De cincuenta años a esta parte el mundo evoluciona a un ritmo tan rápido, y de una manera tan general, que no es exagerado hablar de una revolución. El prodigioso florecimiento de la ciencia y sus aplicaciones, el desarrollo cada vez más generalizado de la instrucción, la multiplicación de medios de comunicación rápida (radio, televisión, aviación...), el encuentro entre las masas del progreso técnico y de las aspiraciones democráticas han evolucionado efectivamente de una manera radical las condiciones de vida y las relaciones entre los hombres. Y no es precisamente el Occidente, centro principal de estos trastornos, el único afectado: el fenómeno es universal.

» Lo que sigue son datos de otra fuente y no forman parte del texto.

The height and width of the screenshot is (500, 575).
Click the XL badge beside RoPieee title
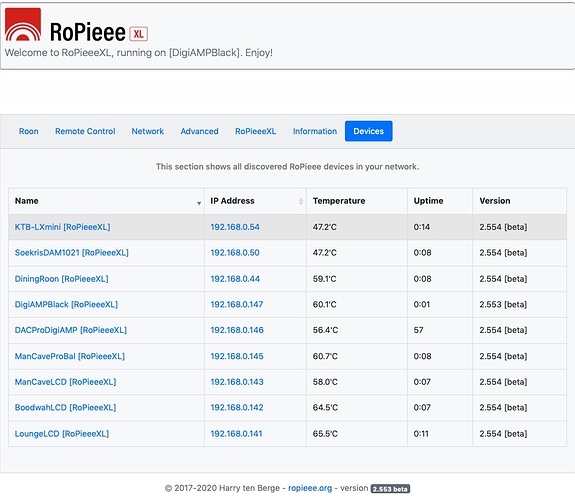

Frente a estas transformaciones, que parecen querer poner en entredicho muchos de los valores tradicionales, la reacción del cristiano, por lo menos el de Europa es, con demasiada frecuencia, de retracción y rechazo. Esta actitud no es realista ni legítima. Si el mensaje cristiano es el mensaje divino, tiene que ser aplicable a los hombres de todos los tiempos y todas las civilizaciones. Por lo tanto, el problema para el cristiano no es el de saber si debe aceptar o rechazar al mundo nuevo que se elabora inevitablemente, sino el de esforzarse por discernir lo que, en este mundo, es portador de esperanzas auténticas a fin de actuar en él como una levadura.
El canónigo Leclercq, precisamente, se ha propuesto discernir dichas esperanzas en este ensayo donde se manifiestan eminentemente la lucidez del observador de costumbres y el optimismo del pensador cristiano.